Blythe Hastings ’23
Roger Federer is retiring from professional tennis at age 41 after a series of knee operations, closing a career in which he won 20 Grand Slam titles, finished five seasons ranked No. 1, and helped create a golden era of men’s tennis with rivals Rafael Nadal and Novak Djokovic. Federer’s 20 Grand Slam titles rank third all-time among men’s players behind only contemporaries Nadal (22) and Djokovic (21). Federer said he intends to keep playing tennis but not in any Grand Slam matches. He had not played a competitive match since reaching the quarterfinals at Wimbledon in 2021 and announced in mid-August that he had undergone another knee surgery. He had, however, appeared at an event marking the 100th anniversary of Centre Court at the All England Club in July and said he hoped to come back to play there one final time. He also had said he would return to tournament action at the Swiss Indoors in October.

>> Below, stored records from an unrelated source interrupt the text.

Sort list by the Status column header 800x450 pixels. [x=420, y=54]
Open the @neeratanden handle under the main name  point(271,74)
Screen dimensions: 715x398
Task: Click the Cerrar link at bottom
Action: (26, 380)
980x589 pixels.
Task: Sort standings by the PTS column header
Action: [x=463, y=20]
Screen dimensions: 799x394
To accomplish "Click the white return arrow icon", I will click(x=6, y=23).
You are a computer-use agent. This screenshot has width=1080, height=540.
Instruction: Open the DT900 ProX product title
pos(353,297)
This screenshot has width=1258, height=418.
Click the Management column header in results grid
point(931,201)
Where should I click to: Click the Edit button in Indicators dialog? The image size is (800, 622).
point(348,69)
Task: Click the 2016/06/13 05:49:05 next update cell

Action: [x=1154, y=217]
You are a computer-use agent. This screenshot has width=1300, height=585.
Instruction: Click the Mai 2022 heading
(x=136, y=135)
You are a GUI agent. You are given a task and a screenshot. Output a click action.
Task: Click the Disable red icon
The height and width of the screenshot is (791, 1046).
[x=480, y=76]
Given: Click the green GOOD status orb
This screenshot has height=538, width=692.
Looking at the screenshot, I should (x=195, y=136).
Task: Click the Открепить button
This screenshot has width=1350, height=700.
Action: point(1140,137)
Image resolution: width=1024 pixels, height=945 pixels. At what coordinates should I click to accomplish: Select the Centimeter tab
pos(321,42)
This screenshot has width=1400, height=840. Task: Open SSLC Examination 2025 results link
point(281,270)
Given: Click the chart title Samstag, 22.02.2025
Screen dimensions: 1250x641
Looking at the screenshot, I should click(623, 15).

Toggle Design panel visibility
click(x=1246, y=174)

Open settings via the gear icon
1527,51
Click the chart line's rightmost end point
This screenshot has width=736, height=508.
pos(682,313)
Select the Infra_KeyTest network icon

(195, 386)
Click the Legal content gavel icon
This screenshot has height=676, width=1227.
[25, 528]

“This is a bittersweet decision because I will miss everything the tour has given me,” Federer said. “But at the same time, there is so much to celebrate. I consider myself one of the most fortunate people on Earth. I was given a special talent to play tennis, and I did it at a level that I never imagined, for much longer than I ever thought possible.” Federer leaves with 103 tour-level titles on his substantial résumé and 1,251 wins in singles matches, second only to Jimmy Connors in the Open era which began in 1968. Federer’s records include being the oldest No. 1 in ATP rankings history—he returned to the top spot at 36 in 2018—with most consecutive weeks there—his total-weeks mark was eclipsed by Djokovic. The dominance Federer displayed at the height of his powers is unrivaled, including reaching 10 consecutive Grand Slam finals—and winning eight—from 2005 to 2007, a run that also extended to 18 of 19 major finals until 2010. Federer compiled streaks of 36 quarterfinals in a row and 23 semifinals in a row from 2004 to 2013, which is especially impressive in a sport where surface changes impact even the best of players. When Federer won his first Grand Slam title at Wimbledon in 2003, Pete Sampras held the men’s record for titles; the American had won his 14th at the US Open the year before in what turned out to be the final match of his career. Federer would go on to blow way past that, ending up with 20 by winning eight championships at Wimbledon, six at the Australian Open, five at the US Open, and one at the French Open. His 2009 trophy at Roland Garros allowed Federer to complete a career Grand Slam. His serving, forehand, footwork, and attacking style will all be remembered. Also unforgettable were his matches against younger rivals Nadal, 36, and Djokovic, 35, who both equaled then surpassed, Federer’s Slam total is still a winning title at the sport’s four biggest tournaments.